En 1810, l’abbé Ciquard, alors curé de Memramcook, indique qu’il y a 158 familles dans sa paroisse, à peu près le même nombre qu’en 1786, reflétant l’exode mentionné plus haut. Vers 1821, un rapport de l’abbé Antoine Gagnon mentionne que 1309 personnes habitent la paroisse de Memramcook.

Après le dénouement du conflit, en 1842, un essor semble se manifester à Memramcook. Déjà en 1840, la construction de l’église en pierre actuelle avait été commencée par l’abbé Ferdinand Gauvreau. Elle ne fut terminée qu’en 1855 par l’abbé Lafrance qui, arrivé à Memramcook en 1852, prenait en charge une paroisse de 4000 âmes. C’est ce dernier qui, en 1854, y fonda le premier collège qu’il nomma le Séminaire Saint-Thomas. Après avoir fermé ses portes, ce collège fut rouvert en 1864 par le père Camille Lefebvre sous le nom de Collège Saint-Joseph.

Le père Camille Lefebvre fut celui qui donna un vrai élan à l’éducation à Memramcook. Il passa au delà de trente ans à Memramcook, étant curé de la paroisse Saint-Thomas en plus d'exercer la fonction de supérieur du Collège qu’il avait fondé. C’est en son honneur, qu’après sa mort, on érigea le Monument-Lefebvre, édifice en pierre reconnu pour l’acoustique exceptionnelle de son auditorium.

C’est au cours de la longue carrière du père Lefebvre qu’eut lieu, à Memramcook, en 1881, la première Convention nationale des Acadiens, organisée principalement par les premiers diplômés du Collège Saint-Joseph. Son président, Pierre-Amand Landry, était natif de Memramcook et un des premiers inscrits au collège.

Le père Camille Lefebvre était membre de la Congrégation de Sainte-Croix. Après la mort de celui-ci en 1895, cette communauté religieuse continua son ministère à la paroisse Saint-Thomas et sa mission première d’éducation au Collège Saint-Joseph, devenu plus tard Université Saint-Joseph. Ce n’est qu’au début du vingt-et-unième siècle que les pères de Sainte-Croix cessèrent leur ministère à la paroisse Saint-Thomas.

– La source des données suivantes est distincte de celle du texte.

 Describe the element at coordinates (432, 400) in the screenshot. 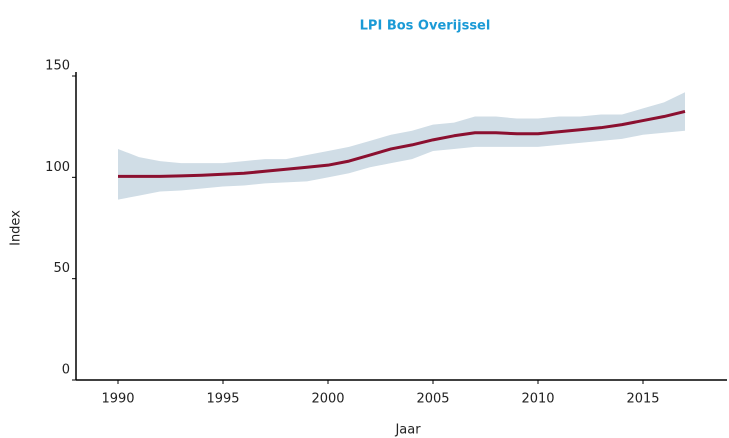

I see `x-tick-label: 2005` at that location.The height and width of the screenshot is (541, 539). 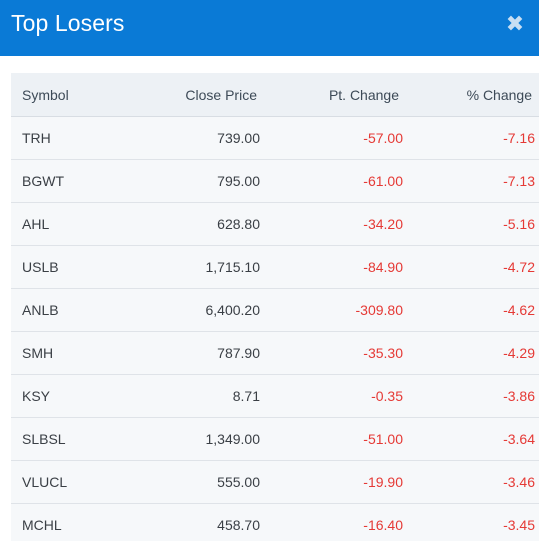 I want to click on table-row: SLBSL 1,349.00 -51.00 -3.64, so click(x=275, y=439).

Si quelques Acadiens des forts anglais n’avaient pas osé revenir sur leurs anciennes terres de Memramcook après le Grand Dérangement, cette région aurait tout probablement été habitée par des métayers anglais et loyalistes. Memramcook ne serait pas devenu le centre acadien reconnu comme le Berceau de la nouvelle Acadie.